= List of Idaho state prisons =

This is a list of state prisons in Idaho. There are no federal prisons in Idaho and this list does not include county jails located in the state of Idaho.

The state contracted with the Corrections Corporation of America to operate the Idaho Correctional Institution - Orofino until the state took back operations in January 2014. CCA also operates the largest prison in the state, the Idaho Correctional Center, although Idaho Governor Butch Otter announced in January 2014 that its contract would not be renewed.

Idaho also houses state prisoners at Core Civic's Saguaro Correctional Center in Eloy, AZ.

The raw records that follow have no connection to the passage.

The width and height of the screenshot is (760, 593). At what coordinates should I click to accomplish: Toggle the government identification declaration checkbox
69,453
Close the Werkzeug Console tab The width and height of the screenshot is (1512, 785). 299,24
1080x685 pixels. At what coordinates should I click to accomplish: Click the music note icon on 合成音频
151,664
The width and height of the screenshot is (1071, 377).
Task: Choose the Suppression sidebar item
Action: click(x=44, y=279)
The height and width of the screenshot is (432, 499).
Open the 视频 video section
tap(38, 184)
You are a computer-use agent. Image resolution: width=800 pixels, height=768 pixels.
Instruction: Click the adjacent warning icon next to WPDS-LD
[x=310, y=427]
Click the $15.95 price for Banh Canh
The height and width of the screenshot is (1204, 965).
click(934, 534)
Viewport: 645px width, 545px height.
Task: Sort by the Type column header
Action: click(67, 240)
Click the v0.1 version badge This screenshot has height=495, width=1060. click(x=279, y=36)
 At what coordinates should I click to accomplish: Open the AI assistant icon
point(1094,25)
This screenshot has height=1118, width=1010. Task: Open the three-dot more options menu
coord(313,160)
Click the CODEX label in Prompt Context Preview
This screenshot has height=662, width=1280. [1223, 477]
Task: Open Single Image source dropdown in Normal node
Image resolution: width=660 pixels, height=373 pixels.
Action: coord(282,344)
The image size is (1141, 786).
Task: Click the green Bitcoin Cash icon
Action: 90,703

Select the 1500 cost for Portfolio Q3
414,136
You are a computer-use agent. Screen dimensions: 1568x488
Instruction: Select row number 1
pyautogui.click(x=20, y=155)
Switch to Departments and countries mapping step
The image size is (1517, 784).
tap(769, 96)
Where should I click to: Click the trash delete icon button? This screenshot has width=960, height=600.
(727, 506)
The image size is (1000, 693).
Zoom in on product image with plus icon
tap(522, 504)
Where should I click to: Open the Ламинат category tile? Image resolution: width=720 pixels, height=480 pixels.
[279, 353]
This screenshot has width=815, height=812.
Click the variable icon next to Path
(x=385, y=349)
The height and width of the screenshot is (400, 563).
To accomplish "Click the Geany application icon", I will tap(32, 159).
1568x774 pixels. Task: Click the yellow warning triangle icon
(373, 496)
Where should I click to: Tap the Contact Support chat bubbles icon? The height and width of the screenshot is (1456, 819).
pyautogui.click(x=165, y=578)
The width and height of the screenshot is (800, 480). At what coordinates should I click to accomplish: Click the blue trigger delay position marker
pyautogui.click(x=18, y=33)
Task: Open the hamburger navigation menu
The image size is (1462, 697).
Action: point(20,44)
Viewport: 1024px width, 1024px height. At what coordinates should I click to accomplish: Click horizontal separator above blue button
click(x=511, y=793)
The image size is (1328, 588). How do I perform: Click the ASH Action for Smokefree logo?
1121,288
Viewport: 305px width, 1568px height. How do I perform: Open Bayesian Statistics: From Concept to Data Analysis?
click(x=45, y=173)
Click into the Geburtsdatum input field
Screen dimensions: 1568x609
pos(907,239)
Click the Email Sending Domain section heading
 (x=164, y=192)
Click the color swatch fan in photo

== Community Work Centers ==

- East Boise Community Reentry Center
- Idaho Falls Community Reentry Center
- Nampa Community Reentry Center
- South Idaho Correctional Institution Community Reentry Center

== Prisons ==

- Mountain View Transformation Center (formerly the Correctional Alternative Placement Program) (432 resident capacity)
- Idaho State Correctional Center
- Idaho Maximum Security Institution (402 resident capacity)
- Idaho State Correctional Institution
- South Boise Women's Correctional Center (284 resident capacity)
- South Idaho Correctional Institution (656 resident capacity)
- North Idaho Correctional Institution (414 resident capacity)
- Idaho Correctional Institution - Orofino (541 resident capacity)
- Pocatello Women's Correctional Cent (289 resident capacity)
- St. Anthony Work Camp (402 resident capacity)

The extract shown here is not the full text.